On the other hand, emphasis is made regarding the instability faced by today's youth and their lack of opportunities with this being linked to discourse about potential resurgence of the “Spanish Empire” and perceived low awareness of the “entrepreneurial cost” associated with job hiring. In addition, the need is urged to no use public funds to finance sectors such as culture. In the religious setting, a defensive stance is taken regarding Christianity in opposition to Islam, with the present situation being interpreted as a constant threat to Christianity. Occasionally, reflections are also made about the Pope as a political tool.

As a counterpart to the construction of such discourse, an antagonist is articulated, namely, the left, represented mainly by PSOE and, in more specific terms, the Spanish Government. In this sense, the most active YouTubers are Wall Street Wolverine and Un Tío Blanco Hetero.

Throughout such discourse, the left is related with communism and systematically labeled as “radical”. In this way, a dichotomous opposite is constructed in relation to which antifeminist influencers caution against the supposed demonization of capitalism in favor of the non-critical idealization of socialism. Further, reference is made to the “end of Agenda 2030” and socialism is associated with irrationality and, even, insanity.

In terms of criticisms directed toward the Government, insistence regarding “attacks on entrepreneurs” stands out alongside government oversight of RTVE (Spanish national broadcasting services). Likewise, democratic memory policy is questioned. To this end, the Spanish Prime Minister Feijóo is criticized as a leftist politician and Díaz Ayuso, president of the Community of Madrid, is described as the true opposition to government. This standpoint enables, on a few occasions, organizations such as Hazte Oír to be defended with the concept of the “traditional family” being proffered as an argument and, even, the political party Vox being heralded and held in high esteem (in the case of Wall Street Wolverine).

In line with this confrontational strategy, an “other” is intimated, immigrants in this case, especially Moroccans and North Africans, in order to reaffirm “us”. Here, the most active YouTubers are Wall Street Wolverine and Roma Gallardo.

Space is also made for international politics, which focuses on criticizing Joe Biden and defending Elon Musk, with the latter invoking the promise of the end of censorship, alongside President Trump. A nod can also be observed toward Latin American countries governed by the left, highlighting, for example, Mexico and their contentious petition for Spain to apologize for historical abuses. Repeated criticism of the European Union can be seen, together with the reiterated defending of Israel. Once again, the most active YouTuber in this realm is Wall Street Wolverine.
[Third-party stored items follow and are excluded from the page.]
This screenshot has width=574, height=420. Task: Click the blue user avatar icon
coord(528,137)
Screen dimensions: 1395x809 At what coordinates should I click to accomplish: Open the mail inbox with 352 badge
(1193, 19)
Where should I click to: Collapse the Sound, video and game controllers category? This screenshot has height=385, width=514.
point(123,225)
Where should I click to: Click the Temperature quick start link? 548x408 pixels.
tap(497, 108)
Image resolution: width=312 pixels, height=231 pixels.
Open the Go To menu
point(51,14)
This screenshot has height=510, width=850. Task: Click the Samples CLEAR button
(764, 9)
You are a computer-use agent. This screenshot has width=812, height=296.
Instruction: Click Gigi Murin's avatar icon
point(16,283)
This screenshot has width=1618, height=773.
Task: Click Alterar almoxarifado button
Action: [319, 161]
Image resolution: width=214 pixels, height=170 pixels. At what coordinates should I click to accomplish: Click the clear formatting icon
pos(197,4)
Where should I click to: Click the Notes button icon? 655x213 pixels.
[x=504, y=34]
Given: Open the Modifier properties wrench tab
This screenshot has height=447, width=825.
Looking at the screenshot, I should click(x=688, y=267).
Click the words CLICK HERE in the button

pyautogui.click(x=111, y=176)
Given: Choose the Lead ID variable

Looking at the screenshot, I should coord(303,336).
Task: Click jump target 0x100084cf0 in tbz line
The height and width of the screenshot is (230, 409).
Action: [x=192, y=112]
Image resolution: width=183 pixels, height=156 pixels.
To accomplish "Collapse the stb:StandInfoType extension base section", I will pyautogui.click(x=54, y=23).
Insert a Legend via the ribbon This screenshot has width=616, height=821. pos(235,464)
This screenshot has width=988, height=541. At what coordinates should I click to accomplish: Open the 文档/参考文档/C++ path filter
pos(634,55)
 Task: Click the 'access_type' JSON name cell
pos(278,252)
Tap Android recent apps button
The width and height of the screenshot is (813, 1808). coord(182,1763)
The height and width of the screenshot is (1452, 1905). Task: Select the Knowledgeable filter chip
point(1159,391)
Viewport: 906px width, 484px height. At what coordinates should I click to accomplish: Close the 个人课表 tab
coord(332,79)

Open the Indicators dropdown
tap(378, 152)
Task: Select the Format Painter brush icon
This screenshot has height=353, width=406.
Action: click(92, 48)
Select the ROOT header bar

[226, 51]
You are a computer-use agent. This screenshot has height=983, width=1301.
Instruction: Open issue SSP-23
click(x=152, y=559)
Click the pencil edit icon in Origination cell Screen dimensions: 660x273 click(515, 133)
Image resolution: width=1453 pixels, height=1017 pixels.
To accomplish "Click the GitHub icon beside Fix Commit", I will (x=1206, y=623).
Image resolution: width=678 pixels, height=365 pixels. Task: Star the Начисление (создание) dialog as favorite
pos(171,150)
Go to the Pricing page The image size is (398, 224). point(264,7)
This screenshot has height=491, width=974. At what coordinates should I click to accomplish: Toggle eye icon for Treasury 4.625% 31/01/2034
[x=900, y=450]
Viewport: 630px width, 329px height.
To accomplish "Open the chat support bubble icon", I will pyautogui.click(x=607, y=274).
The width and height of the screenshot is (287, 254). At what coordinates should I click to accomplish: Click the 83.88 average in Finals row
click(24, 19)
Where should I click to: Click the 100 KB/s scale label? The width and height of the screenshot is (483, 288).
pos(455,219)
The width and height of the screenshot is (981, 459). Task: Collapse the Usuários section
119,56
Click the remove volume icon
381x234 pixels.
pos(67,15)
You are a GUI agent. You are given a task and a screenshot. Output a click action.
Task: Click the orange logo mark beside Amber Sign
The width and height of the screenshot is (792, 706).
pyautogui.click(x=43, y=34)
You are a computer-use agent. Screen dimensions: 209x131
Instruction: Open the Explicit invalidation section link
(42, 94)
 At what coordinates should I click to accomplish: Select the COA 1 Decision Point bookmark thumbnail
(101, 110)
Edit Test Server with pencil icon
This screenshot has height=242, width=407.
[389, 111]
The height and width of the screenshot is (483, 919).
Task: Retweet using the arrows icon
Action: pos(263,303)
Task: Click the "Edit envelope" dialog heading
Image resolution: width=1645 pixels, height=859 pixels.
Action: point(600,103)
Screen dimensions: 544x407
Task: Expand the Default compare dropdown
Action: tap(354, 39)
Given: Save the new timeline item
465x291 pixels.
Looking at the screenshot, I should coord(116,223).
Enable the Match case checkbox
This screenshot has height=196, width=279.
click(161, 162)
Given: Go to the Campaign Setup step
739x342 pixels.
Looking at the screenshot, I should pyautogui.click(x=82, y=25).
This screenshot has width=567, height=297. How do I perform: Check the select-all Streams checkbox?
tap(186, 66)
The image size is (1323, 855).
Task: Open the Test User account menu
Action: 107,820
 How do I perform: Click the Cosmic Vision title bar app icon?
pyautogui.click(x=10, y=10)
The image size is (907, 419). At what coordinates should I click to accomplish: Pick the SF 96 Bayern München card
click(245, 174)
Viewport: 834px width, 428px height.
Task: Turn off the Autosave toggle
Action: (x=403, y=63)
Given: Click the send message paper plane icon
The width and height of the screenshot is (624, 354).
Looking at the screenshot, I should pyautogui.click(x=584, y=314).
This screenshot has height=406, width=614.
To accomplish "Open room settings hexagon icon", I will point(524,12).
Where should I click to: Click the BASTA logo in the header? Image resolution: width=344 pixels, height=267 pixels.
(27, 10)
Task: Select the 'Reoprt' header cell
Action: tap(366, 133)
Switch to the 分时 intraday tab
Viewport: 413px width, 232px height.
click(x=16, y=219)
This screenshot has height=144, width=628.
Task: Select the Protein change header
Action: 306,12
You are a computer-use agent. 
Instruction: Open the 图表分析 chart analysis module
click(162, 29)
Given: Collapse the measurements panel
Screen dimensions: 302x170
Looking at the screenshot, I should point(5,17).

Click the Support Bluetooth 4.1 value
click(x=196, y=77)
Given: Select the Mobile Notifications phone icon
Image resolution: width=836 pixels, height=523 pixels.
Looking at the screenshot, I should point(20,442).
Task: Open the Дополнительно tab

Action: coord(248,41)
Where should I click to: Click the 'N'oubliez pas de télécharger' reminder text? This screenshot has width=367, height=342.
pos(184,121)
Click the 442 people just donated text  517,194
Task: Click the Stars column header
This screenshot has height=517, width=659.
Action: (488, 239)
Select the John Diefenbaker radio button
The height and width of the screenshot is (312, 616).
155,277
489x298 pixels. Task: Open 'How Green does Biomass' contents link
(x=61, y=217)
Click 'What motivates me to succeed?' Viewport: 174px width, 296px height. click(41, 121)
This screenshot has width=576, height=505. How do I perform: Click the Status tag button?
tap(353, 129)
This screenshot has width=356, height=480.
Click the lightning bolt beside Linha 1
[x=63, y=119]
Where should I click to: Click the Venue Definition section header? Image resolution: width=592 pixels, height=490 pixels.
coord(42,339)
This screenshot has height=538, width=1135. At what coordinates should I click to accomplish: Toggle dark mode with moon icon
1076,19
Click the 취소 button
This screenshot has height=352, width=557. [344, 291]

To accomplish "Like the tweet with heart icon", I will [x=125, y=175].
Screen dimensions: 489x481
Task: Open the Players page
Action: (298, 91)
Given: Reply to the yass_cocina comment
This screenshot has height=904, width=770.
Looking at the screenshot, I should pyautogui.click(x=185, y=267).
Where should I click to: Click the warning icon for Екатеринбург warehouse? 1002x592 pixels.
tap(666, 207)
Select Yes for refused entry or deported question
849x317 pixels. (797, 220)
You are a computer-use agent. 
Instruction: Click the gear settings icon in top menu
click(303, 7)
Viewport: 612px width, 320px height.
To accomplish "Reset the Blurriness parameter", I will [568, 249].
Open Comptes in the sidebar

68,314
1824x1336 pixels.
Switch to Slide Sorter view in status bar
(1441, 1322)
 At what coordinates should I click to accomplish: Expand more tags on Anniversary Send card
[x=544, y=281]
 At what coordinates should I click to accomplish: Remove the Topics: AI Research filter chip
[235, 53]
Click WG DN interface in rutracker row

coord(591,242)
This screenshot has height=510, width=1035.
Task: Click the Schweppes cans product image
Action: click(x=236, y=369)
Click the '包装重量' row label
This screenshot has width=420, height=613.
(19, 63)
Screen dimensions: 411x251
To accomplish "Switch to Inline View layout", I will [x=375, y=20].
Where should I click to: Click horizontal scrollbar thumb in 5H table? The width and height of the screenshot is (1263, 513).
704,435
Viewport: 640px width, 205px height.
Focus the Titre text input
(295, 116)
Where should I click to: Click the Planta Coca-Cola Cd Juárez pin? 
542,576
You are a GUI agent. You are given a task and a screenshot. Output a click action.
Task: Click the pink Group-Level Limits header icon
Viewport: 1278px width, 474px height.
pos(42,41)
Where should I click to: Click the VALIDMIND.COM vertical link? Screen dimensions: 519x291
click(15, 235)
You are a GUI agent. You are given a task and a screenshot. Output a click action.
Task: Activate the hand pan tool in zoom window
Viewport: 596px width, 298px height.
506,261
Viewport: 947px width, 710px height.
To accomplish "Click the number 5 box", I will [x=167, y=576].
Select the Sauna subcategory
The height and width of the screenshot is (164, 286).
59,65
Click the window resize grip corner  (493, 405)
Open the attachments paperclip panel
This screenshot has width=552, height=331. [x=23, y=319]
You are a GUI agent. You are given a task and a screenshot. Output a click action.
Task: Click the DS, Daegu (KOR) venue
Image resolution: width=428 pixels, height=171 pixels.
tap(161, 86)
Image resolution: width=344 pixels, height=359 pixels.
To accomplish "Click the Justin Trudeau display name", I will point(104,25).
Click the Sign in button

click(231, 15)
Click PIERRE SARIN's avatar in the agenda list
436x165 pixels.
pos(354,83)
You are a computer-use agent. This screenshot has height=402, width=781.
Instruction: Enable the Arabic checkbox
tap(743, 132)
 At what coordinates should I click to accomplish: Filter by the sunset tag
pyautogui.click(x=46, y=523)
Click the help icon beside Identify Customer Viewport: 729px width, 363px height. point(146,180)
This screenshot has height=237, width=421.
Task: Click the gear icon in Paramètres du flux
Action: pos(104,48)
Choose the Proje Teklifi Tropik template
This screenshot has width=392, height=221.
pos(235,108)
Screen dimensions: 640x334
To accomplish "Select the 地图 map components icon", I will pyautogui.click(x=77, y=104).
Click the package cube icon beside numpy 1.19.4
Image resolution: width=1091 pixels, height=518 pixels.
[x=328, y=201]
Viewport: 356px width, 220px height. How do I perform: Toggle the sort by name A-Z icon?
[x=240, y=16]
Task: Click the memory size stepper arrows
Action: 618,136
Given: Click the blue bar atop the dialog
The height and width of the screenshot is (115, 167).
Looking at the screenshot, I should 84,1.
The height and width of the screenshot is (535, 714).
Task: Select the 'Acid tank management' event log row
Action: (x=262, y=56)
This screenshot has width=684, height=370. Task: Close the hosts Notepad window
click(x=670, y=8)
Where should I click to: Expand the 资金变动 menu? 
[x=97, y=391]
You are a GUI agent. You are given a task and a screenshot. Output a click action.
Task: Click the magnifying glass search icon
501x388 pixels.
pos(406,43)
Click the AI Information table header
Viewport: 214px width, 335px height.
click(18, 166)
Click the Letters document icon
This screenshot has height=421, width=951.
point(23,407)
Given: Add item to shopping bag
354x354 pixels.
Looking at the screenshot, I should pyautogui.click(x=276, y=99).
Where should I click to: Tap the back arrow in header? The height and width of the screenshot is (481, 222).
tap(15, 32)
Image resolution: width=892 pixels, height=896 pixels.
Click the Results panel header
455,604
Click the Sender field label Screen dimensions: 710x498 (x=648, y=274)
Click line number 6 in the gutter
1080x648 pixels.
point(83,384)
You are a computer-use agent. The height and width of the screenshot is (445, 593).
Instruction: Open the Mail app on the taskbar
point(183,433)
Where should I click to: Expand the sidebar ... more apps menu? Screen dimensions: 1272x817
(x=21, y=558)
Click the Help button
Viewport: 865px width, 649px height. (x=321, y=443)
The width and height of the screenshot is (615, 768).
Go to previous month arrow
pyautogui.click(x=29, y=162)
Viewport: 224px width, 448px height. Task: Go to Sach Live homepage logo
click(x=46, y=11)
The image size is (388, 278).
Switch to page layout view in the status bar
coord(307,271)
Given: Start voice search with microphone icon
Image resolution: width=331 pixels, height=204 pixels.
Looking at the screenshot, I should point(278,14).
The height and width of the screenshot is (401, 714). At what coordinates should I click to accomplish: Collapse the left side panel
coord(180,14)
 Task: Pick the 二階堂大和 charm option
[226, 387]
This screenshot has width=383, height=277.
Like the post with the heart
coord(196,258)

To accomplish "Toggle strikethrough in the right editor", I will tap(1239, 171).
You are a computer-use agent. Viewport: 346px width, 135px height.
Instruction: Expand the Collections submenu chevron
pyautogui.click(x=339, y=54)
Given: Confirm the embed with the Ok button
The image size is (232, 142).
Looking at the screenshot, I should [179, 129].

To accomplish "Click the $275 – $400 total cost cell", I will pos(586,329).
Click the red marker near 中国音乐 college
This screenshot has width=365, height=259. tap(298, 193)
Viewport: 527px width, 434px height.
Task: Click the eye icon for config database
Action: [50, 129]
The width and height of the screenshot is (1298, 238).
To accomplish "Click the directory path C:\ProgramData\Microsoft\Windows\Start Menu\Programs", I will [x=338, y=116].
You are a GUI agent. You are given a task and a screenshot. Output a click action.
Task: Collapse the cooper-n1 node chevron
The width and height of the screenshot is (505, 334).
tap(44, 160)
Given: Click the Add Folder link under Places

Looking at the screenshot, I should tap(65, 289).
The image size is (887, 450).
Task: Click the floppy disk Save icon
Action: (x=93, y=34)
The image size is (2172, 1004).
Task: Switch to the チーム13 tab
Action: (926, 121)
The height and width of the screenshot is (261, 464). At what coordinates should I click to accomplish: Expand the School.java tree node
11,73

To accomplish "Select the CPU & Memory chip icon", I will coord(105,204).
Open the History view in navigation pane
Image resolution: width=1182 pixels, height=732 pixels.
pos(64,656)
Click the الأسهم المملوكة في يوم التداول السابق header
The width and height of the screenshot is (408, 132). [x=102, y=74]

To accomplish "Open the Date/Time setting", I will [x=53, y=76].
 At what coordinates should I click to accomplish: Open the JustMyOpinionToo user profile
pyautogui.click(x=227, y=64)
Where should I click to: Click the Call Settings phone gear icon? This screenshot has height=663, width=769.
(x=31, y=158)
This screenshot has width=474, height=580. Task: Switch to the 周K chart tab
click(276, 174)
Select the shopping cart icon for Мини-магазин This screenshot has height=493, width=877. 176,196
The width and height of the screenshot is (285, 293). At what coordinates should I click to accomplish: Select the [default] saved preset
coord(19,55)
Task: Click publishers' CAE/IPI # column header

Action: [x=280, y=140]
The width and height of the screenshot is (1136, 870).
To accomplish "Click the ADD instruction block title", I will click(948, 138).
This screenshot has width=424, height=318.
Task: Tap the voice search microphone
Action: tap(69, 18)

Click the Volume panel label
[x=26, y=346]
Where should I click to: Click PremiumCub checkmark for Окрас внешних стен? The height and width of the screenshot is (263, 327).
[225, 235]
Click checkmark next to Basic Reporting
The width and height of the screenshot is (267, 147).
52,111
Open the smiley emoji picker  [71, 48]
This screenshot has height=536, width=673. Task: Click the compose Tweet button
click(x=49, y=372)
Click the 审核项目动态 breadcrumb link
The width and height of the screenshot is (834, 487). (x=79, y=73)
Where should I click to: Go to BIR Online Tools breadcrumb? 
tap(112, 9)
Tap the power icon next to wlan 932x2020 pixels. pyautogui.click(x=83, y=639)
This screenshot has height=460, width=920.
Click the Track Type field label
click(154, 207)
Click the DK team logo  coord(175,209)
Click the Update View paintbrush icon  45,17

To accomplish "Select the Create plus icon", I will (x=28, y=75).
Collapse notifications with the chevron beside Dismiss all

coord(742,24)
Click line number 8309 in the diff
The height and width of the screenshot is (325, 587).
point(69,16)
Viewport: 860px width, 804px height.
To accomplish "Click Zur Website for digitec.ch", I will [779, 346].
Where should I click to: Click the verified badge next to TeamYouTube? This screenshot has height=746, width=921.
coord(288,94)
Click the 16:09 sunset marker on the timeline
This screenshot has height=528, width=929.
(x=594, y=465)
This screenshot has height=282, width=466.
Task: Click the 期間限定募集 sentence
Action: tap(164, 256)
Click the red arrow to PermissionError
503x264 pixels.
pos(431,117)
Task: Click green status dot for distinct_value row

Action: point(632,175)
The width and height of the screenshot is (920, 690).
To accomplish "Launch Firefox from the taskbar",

With regards to the way in which YouTubers define themselves, they commonly present themselves as not subscribing to the discourse of any political party, above all in the cases of Wall Street Wolverine and Begoña Gerpe. Nevertheless, their ideology resonates with far-right postulates, with them alluding to Spain's “political indignity” and the “frustration” of political power, whilst, at the same time, scapegoating the mass media (La Sexta) and defending influencers such as Xocas and the media personality Fran Cuesta. Sporadically, discourse is constructed that is critical of leftist YouTubers.

The present research reserved a place for the consideration of “other issues” which are not encapsulated by any strictly political variable but are deemed to be important for understanding these YouTubers in their entirety. Emerging discursive trends highlight recurring reflections on artificial intelligence, bitcoin and electronic music (by Wall Street Wolverine).

With regards to growth and its relationship with engagement, the account belonging to Wall Street Wolverine is gaining the most followers. Nonetheless, the account exhibited the most growth and generating the most engagement is that which belongs to Begoña Gerpe (Figure 2).

Figure 2
Scatter plot depicting follower growth and engagement for five profiles. The y-axis indicates growth rate while the x-axis shows post-interaction. Profiles are positioned with one in the top right, indicating high success, and others placed in various quadrants.

Figure 2. Growth and engagement of manosphere leaders according to data collected from Fanpage Karma. The dashed line represents the interaction rate of the posts, while the solid line represents the percentage growth of followers. Source: Original output.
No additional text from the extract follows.